Acha que o estados deve promover a inserção
deste patrimônio, ou simplesmente punir levando a extinção deste bem gastronômico?
R. Sem dúvida o estado deve promover a inserção sim desses produtos que trazem consigo toda uma tradição. O nosso dever como profissionais da área é trabalhar para que isso seja de fato feito, seja na academia, seja capacitando nas boas práticas de higiene, seja criando receitas com esses produtos, seja participando nas discussões nos órgãos reguladores e fiscalizadores. E aqui vai uma deixa que não podemos deixar passar. Está aberta uma discussão para a criação e implementação da Política Estadual de Agroecologia da Bahia e uma das questões colocadas num evento ocorrido essa semana foi justamente a dificuldade que o produtores familiares tem de inserir seus produtos no mercado, principalmente devido à vigilância sanitária. Foi um ponto registrado que será considerado no decorrer do processo, mas devemos nos fazer representar e cobrar das autoridades providências quanto a isso.
<Em outros países como a Espanha, os Chef e Biólogos sempre andaram de mãos dadas, inclusive a Fundação Alicia, apoia as pesquisas do Chef Ferran Adriá, acha importante este bom relacionamento e dialogo?
++++++
_Ações a realizar_.
**a)** Repita o trecho da entrevista de "<Em outros países" até "relacionamento e dialogo?".
**b)** Segundo a entrevista, que política estadual está aberta à discussão na Bahia?
Os dados a seguir não têm nenhum papel aqui.

Dados de ancoragem em capturas de tela:
++++++
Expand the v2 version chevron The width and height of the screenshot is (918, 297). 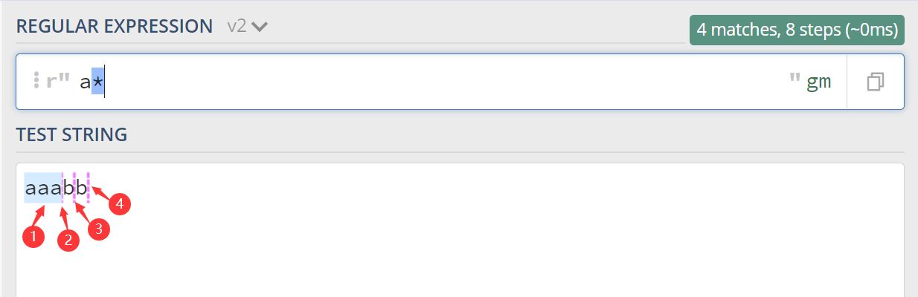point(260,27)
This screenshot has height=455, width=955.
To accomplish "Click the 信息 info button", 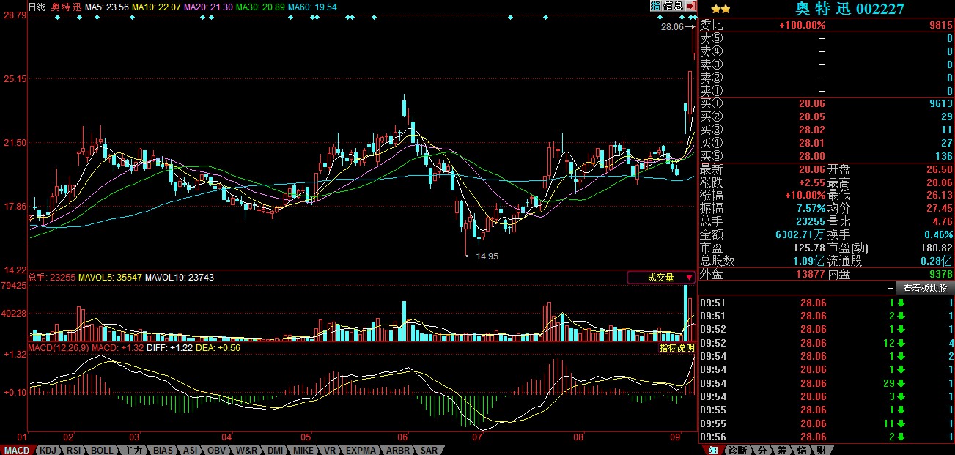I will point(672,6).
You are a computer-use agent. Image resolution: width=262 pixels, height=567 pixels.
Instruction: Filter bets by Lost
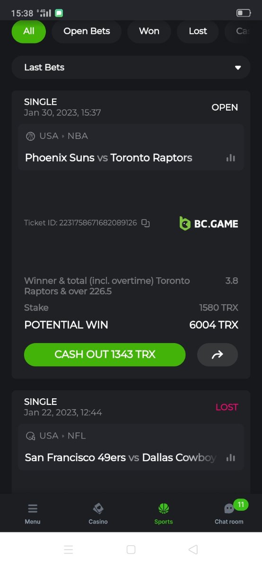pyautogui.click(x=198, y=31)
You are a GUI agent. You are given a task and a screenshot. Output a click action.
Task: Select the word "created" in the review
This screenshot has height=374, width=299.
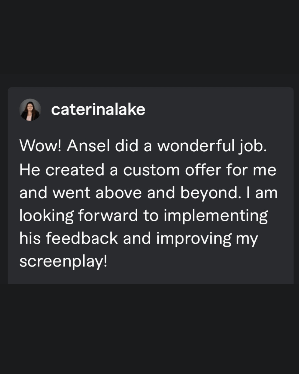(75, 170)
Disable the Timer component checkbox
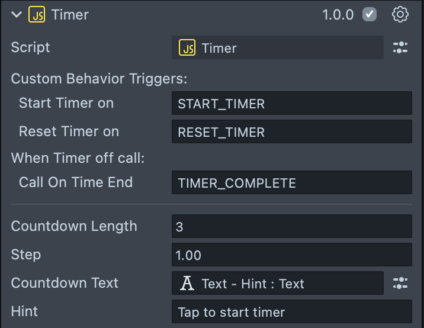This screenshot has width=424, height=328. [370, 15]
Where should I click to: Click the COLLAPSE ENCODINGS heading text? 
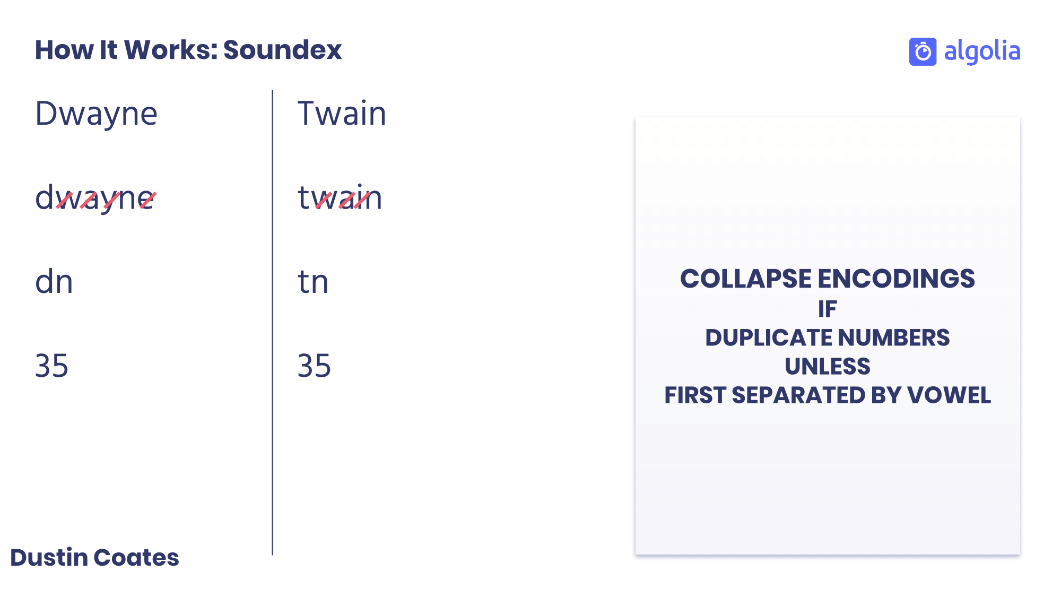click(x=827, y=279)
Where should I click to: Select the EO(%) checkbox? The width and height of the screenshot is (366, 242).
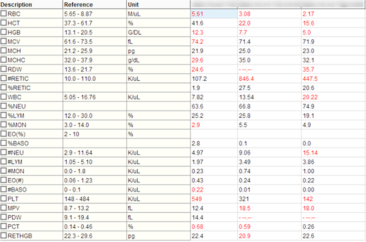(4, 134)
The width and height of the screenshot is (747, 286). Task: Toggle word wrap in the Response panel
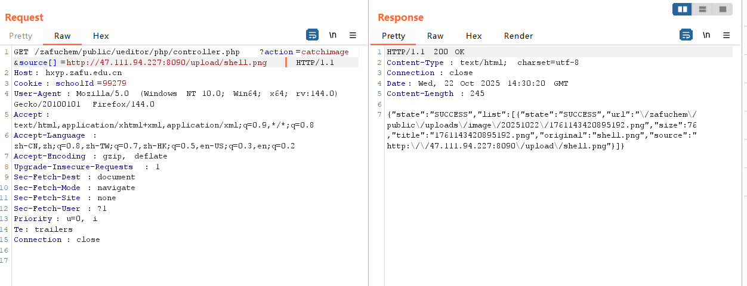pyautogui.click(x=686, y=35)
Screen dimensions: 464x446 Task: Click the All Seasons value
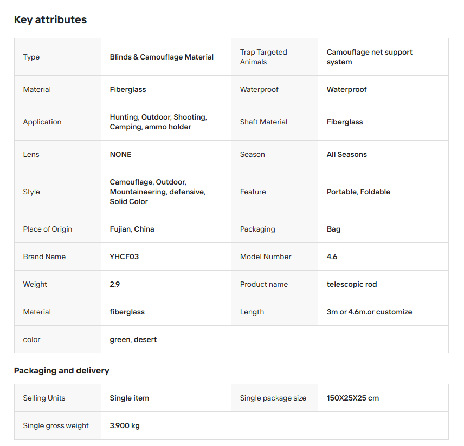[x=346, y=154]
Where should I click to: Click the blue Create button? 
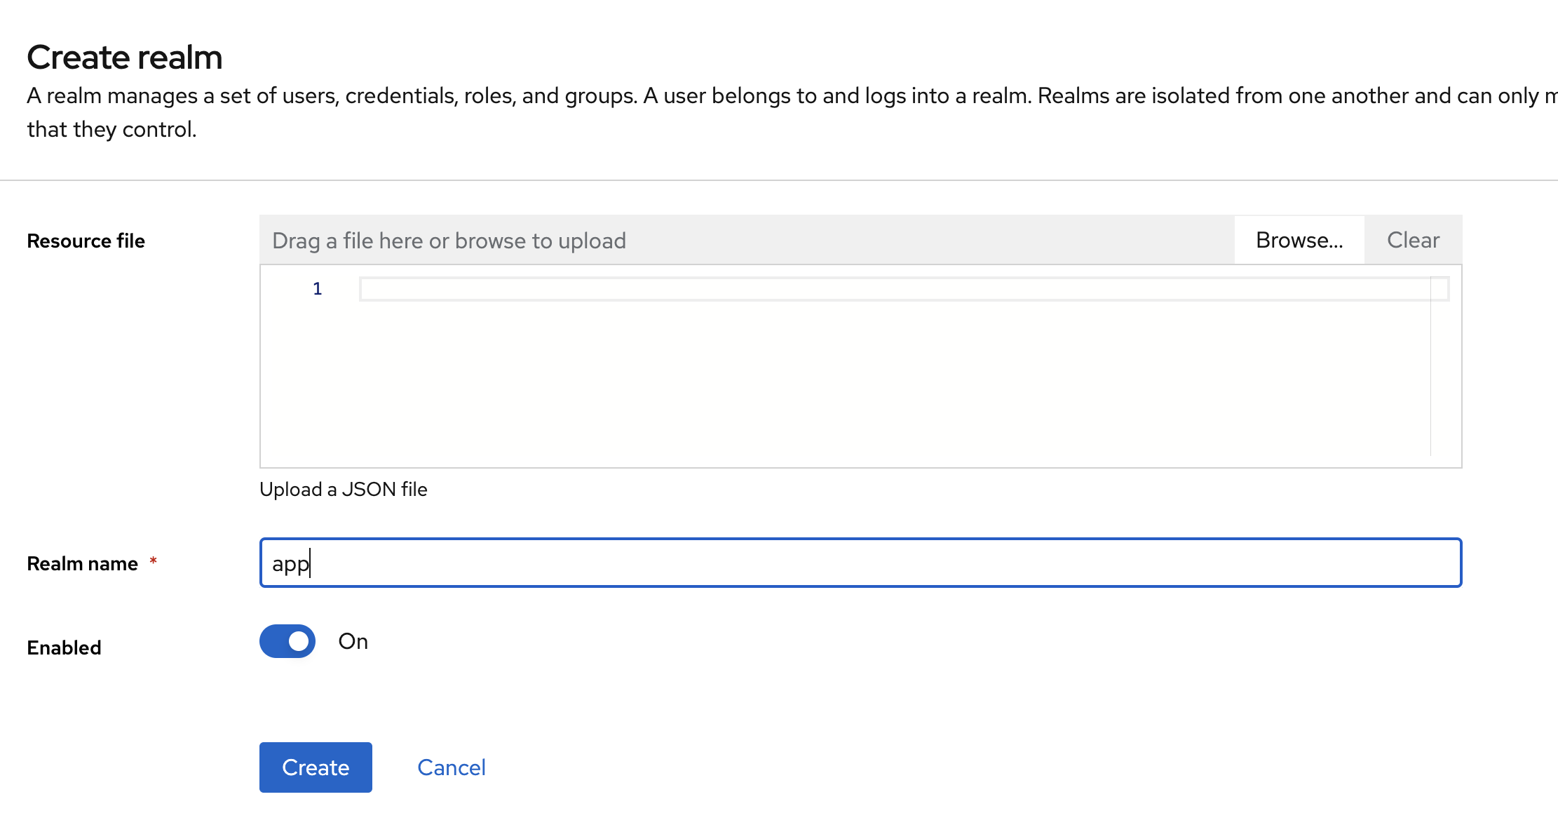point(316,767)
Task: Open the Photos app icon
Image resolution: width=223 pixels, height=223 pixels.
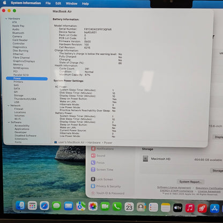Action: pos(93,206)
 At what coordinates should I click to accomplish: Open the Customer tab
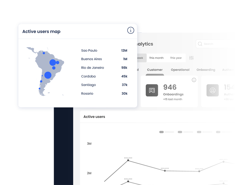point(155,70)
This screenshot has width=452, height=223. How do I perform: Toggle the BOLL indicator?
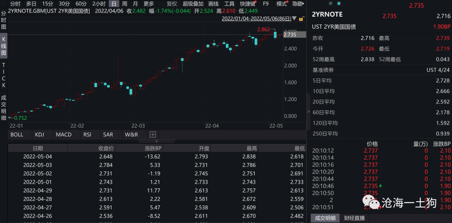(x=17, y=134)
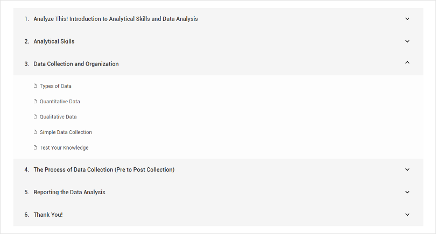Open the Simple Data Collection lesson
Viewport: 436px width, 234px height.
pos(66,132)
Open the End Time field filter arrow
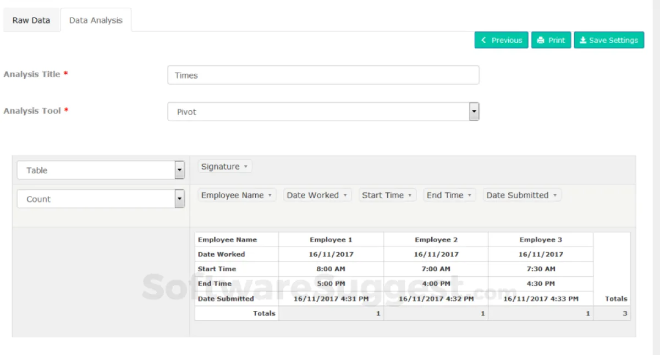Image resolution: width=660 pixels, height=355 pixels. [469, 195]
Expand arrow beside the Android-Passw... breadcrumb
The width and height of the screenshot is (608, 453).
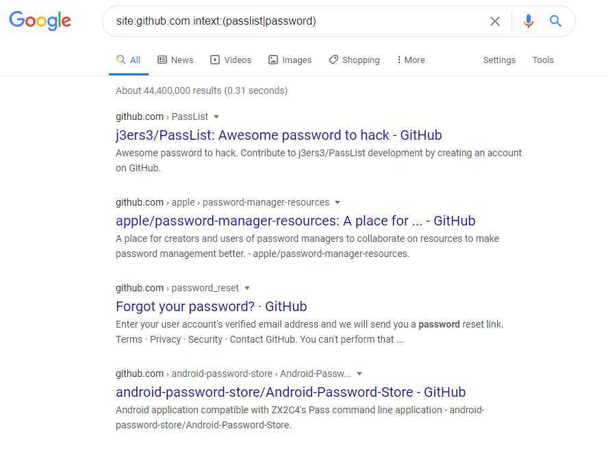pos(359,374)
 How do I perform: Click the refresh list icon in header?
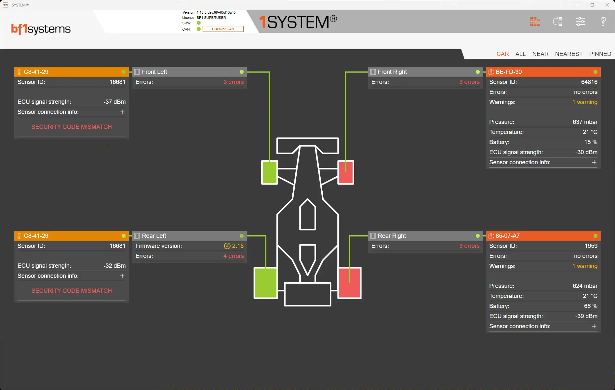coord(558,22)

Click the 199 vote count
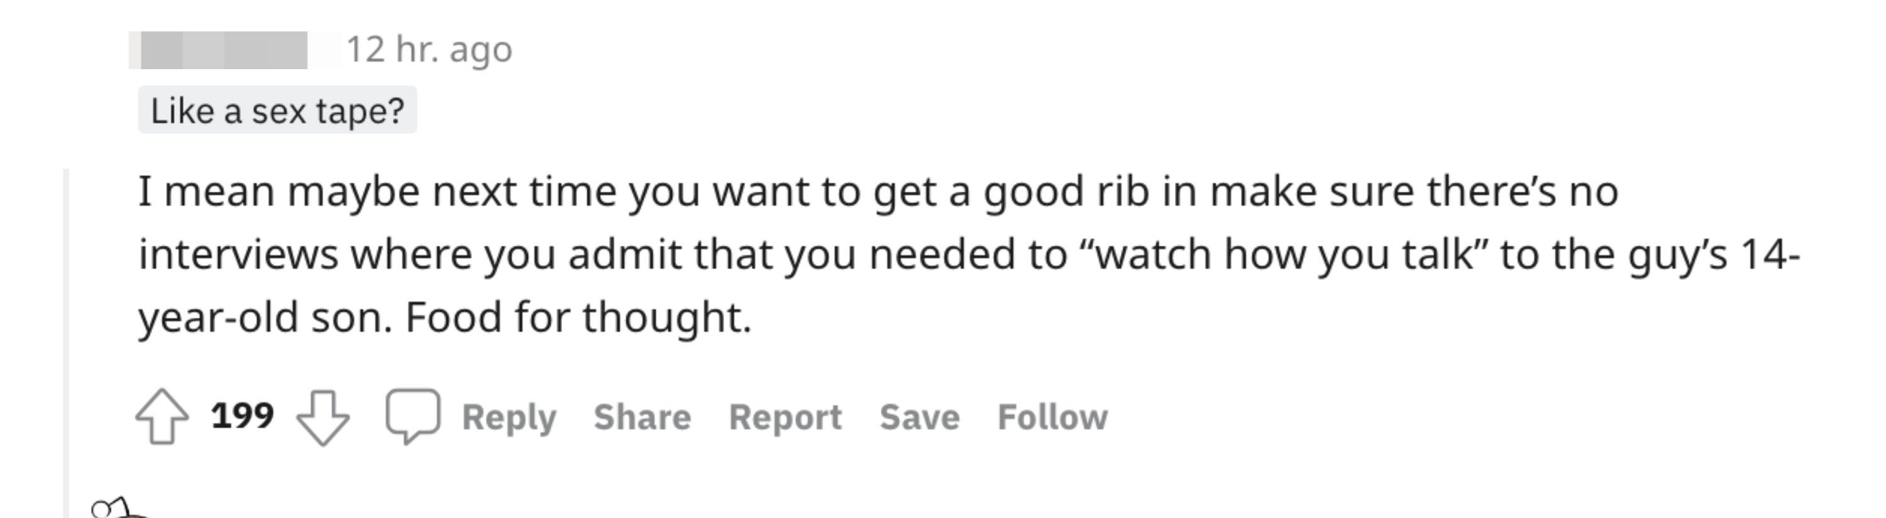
++++++
_Problemas resolvidos_.
**a)**
<Em outros países como a Espanha, os Chef e Biólogos sempre andaram de mãos dadas, inclusive a Fundação Alicia, apoia as pesquisas do Chef Ferran Adriá, acha importante este bom relacionamento e dialogo?

**b)** A Política Estadual de Agroecologia da Bahia.